Provided records:
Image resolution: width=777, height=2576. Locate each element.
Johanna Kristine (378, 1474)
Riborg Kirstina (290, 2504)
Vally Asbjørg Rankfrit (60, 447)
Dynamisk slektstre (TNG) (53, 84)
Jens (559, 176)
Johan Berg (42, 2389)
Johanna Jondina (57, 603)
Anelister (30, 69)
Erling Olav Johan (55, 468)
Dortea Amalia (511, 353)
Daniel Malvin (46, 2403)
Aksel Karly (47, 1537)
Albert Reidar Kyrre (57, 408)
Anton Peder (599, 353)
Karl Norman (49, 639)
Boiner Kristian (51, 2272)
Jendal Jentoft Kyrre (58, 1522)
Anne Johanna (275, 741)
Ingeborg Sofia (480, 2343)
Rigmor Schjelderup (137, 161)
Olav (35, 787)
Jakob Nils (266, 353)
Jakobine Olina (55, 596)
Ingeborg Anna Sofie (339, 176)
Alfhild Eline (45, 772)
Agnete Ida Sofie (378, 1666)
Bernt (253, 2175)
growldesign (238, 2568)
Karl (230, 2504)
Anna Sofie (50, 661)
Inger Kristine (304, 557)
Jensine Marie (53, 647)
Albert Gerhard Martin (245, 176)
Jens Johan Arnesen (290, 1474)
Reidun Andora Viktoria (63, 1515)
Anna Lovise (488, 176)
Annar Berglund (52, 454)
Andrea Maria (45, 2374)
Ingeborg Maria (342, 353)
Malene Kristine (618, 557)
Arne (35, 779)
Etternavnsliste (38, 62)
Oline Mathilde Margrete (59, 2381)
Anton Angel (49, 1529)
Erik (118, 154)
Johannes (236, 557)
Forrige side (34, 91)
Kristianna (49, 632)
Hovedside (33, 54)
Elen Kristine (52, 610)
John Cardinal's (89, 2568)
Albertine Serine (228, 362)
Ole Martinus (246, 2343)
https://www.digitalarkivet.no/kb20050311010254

What is needed: Including any blank lines, repeat the data exactly.

Response to the task:
Image resolution: width=777, height=2576. Locate each element.
Johanna Kristine (378, 1474)
Riborg Kirstina (290, 2504)
Vally Asbjørg Rankfrit (60, 447)
Dynamisk slektstre (TNG) (53, 84)
Jens (559, 176)
Johan Berg (42, 2389)
Johanna Jondina (57, 603)
Anelister (30, 69)
Erling Olav Johan (55, 468)
Dortea Amalia (511, 353)
Daniel Malvin (46, 2403)
Aksel Karly (47, 1537)
Albert Reidar Kyrre (57, 408)
Anton Peder (599, 353)
Karl Norman (49, 639)
Boiner Kristian (51, 2272)
Jendal Jentoft Kyrre (58, 1522)
Anne Johanna (275, 741)
Ingeborg Sofia (480, 2343)
Rigmor Schjelderup (137, 161)
Olav (35, 787)
Jakob Nils (266, 353)
Jakobine Olina (55, 596)
Ingeborg Anna Sofie (339, 176)
Alfhild Eline (45, 772)
Agnete Ida Sofie (378, 1666)
Bernt (253, 2175)
growldesign (238, 2568)
Karl (230, 2504)
Anna Sofie (50, 661)
Inger Kristine (304, 557)
Jensine Marie (53, 647)
Albert Gerhard Martin (245, 176)
Jens Johan Arnesen (290, 1474)
Reidun Andora Viktoria (63, 1515)
Anna Lovise (488, 176)
Annar Berglund (52, 454)
Andrea Maria (45, 2374)
Ingeborg Maria (342, 353)
Malene Kristine (618, 557)
Arne (35, 779)
Etternavnsliste (38, 62)
Oline Mathilde Margrete (59, 2381)
Anton Angel (49, 1529)
Erik (118, 154)
Johannes (236, 557)
Forrige side (34, 91)
Kristianna (49, 632)
Hovedside (33, 54)
Elen Kristine (52, 610)
John Cardinal's (89, 2568)
Albertine Serine (228, 362)
Ole Martinus (246, 2343)
https://www.digitalarkivet.no/kb20050311010254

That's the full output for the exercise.